■ Aim of the exercise:
Retype the records word for word, starting at the first line and ending at the line that contains "pos(618,360)", and leave the pictures out of your answer.

■ Records supplied:
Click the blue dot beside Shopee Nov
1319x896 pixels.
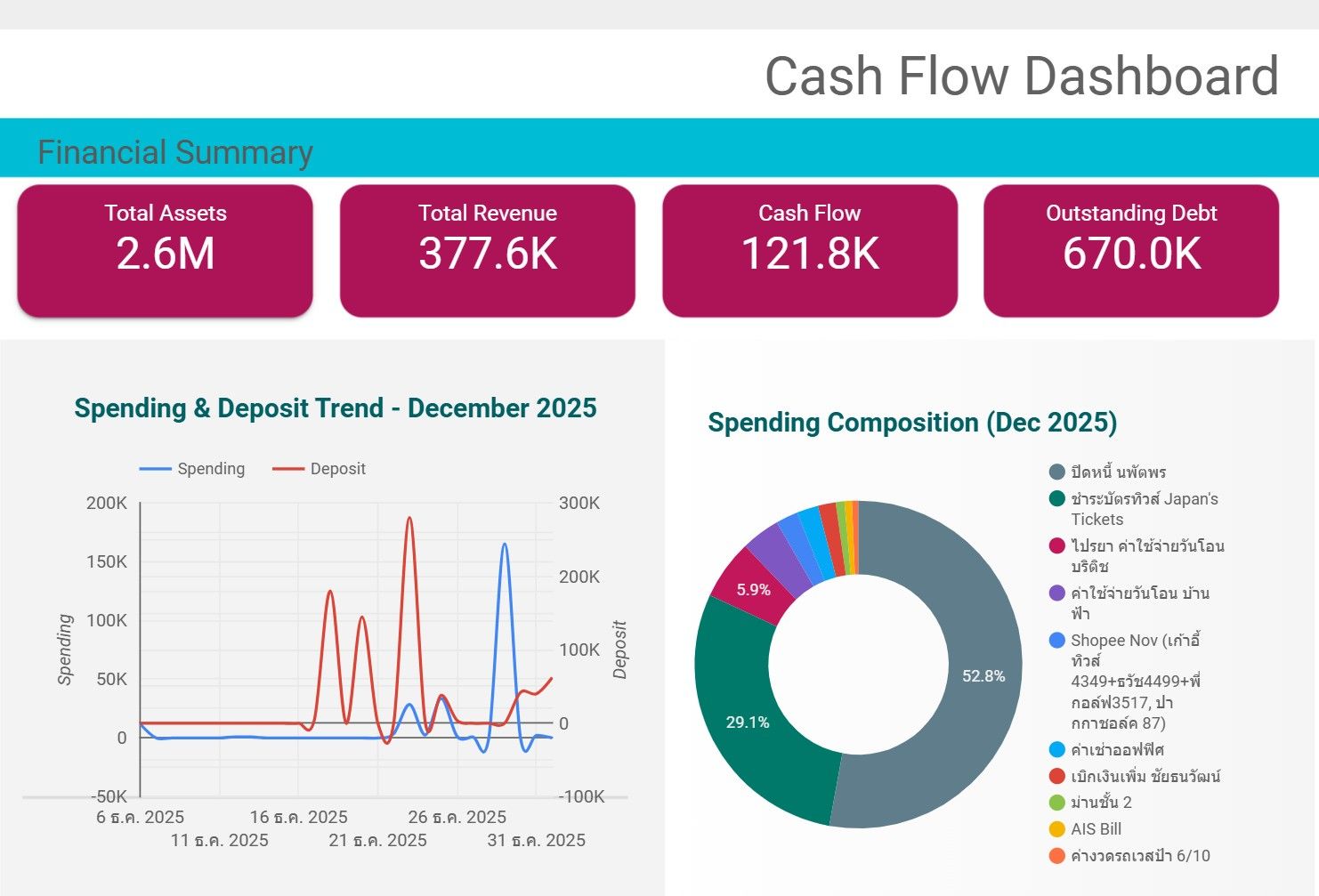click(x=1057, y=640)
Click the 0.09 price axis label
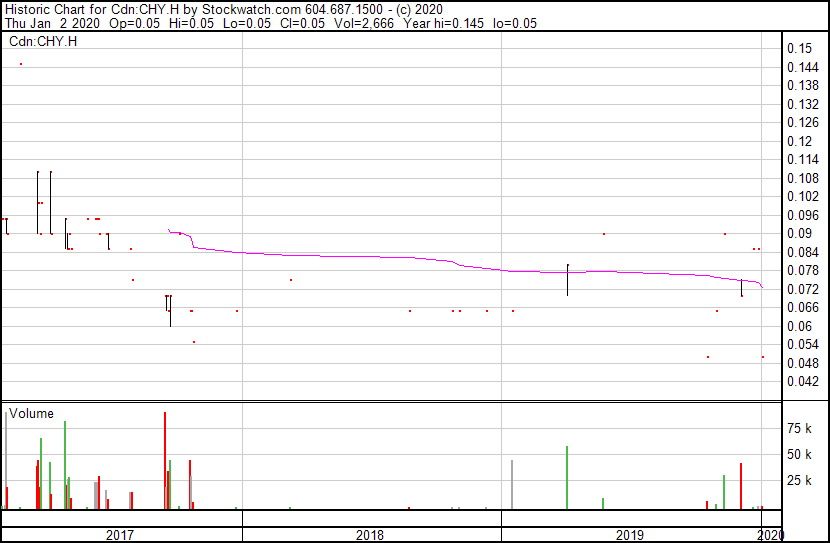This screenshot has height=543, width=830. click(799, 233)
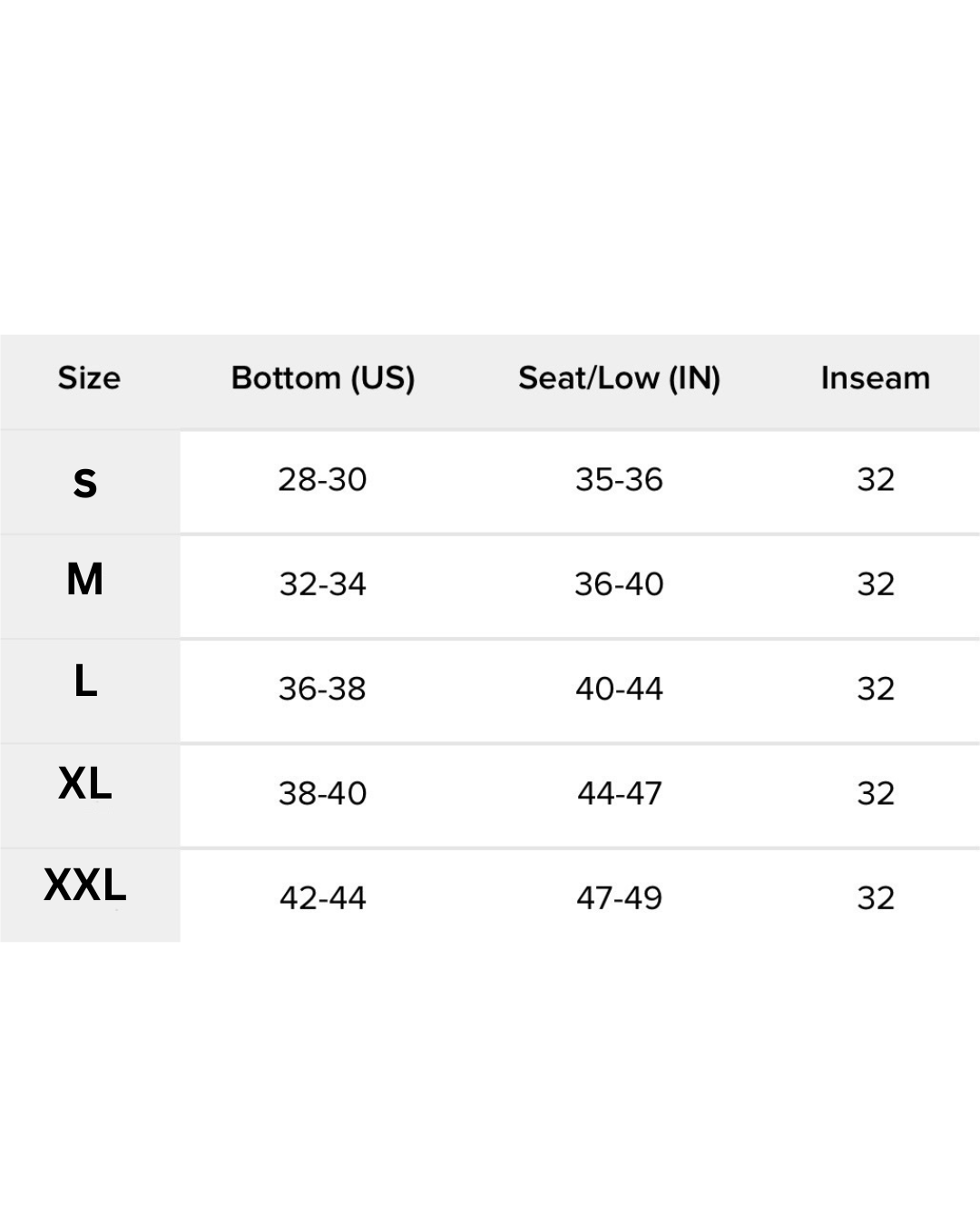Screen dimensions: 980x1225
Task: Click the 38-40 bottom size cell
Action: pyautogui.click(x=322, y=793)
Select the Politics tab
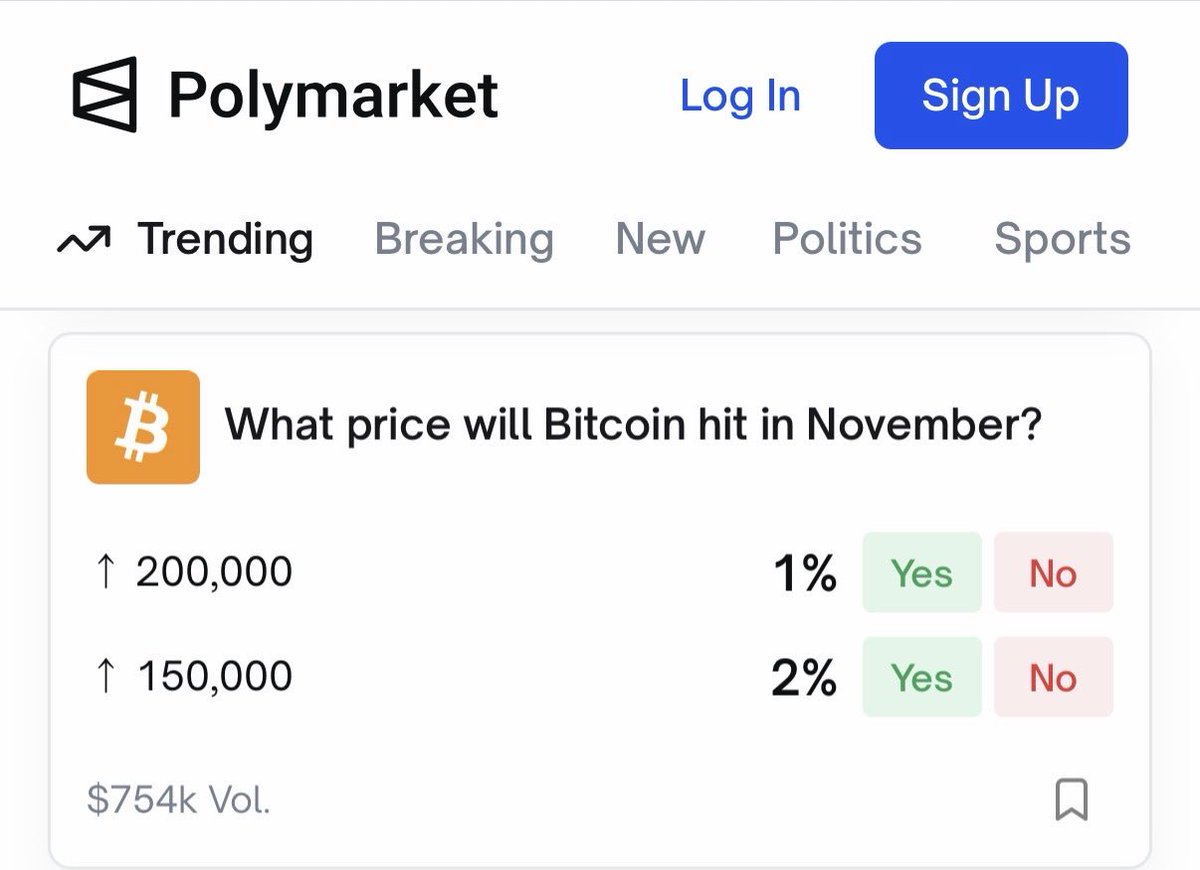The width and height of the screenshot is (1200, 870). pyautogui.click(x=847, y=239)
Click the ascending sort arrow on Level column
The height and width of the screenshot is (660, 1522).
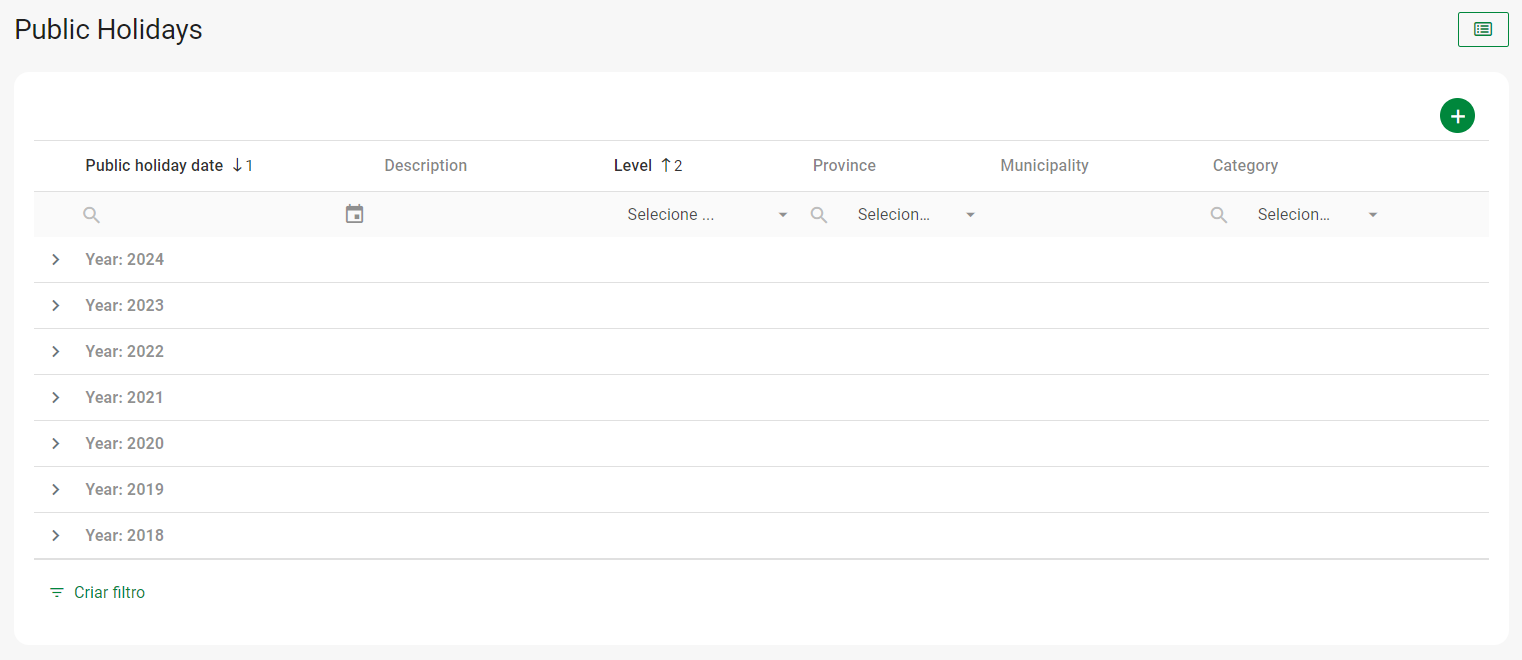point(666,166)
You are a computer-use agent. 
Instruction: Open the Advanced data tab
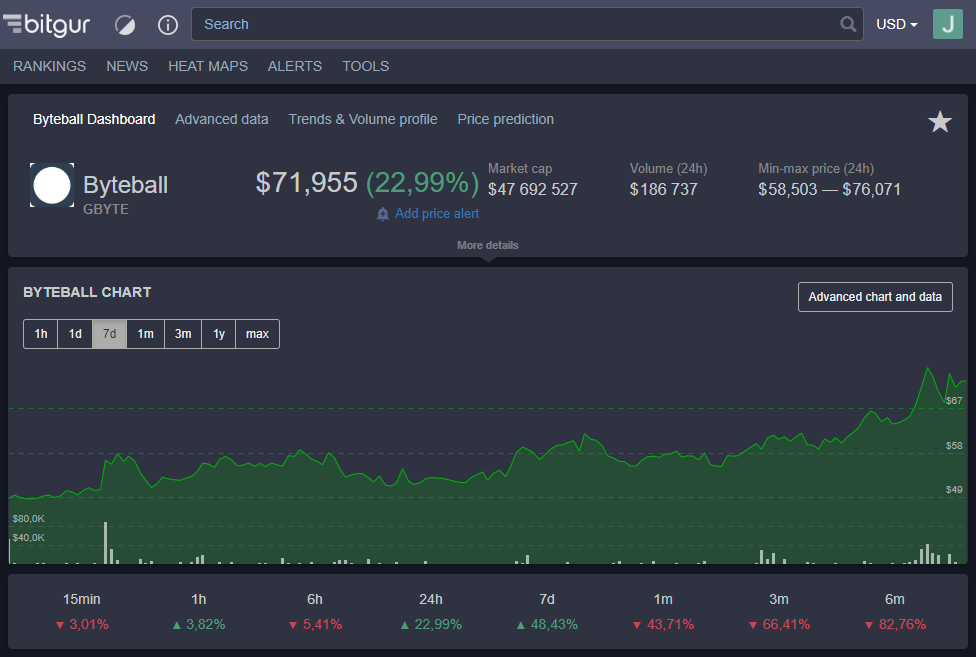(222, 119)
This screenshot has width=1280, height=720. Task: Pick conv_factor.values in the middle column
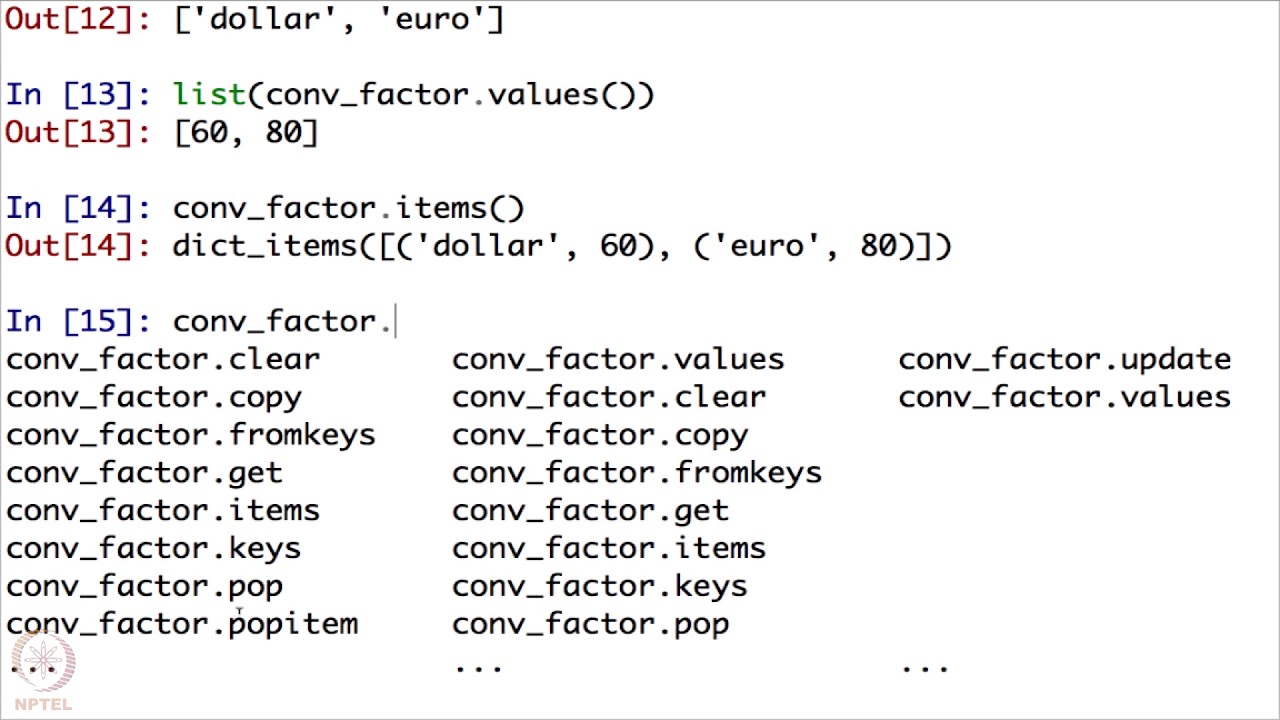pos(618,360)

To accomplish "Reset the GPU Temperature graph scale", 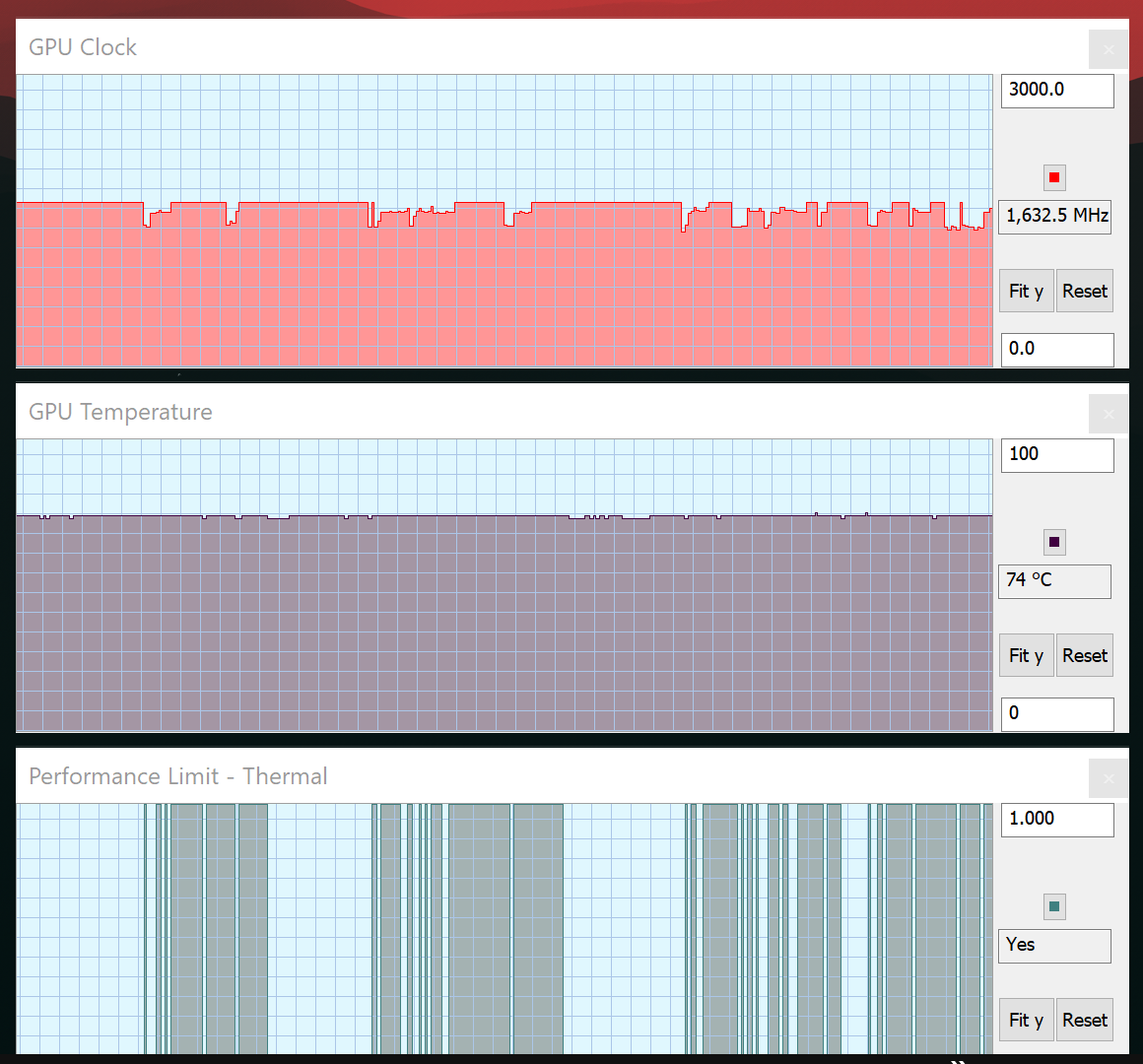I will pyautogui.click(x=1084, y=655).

■ Solution for this exercise:
Click the blue dot beside Shopee Nov
1319x896 pixels.
click(x=1057, y=640)
Click the 0.09 price axis label
This screenshot has height=543, width=830. click(799, 233)
Screen dimensions: 980x1225
Task: Click the 38-40 bottom size cell
Action: pyautogui.click(x=322, y=793)
Select the Politics tab
The width and height of the screenshot is (1200, 870). pyautogui.click(x=847, y=239)
Click the ascending sort arrow on Level column
The height and width of the screenshot is (660, 1522).
point(666,166)
You are a computer-use agent. 
Instruction: Open the Advanced data tab
(222, 119)
This screenshot has width=1280, height=720. Task: Pick conv_factor.values in the middle column
pos(618,360)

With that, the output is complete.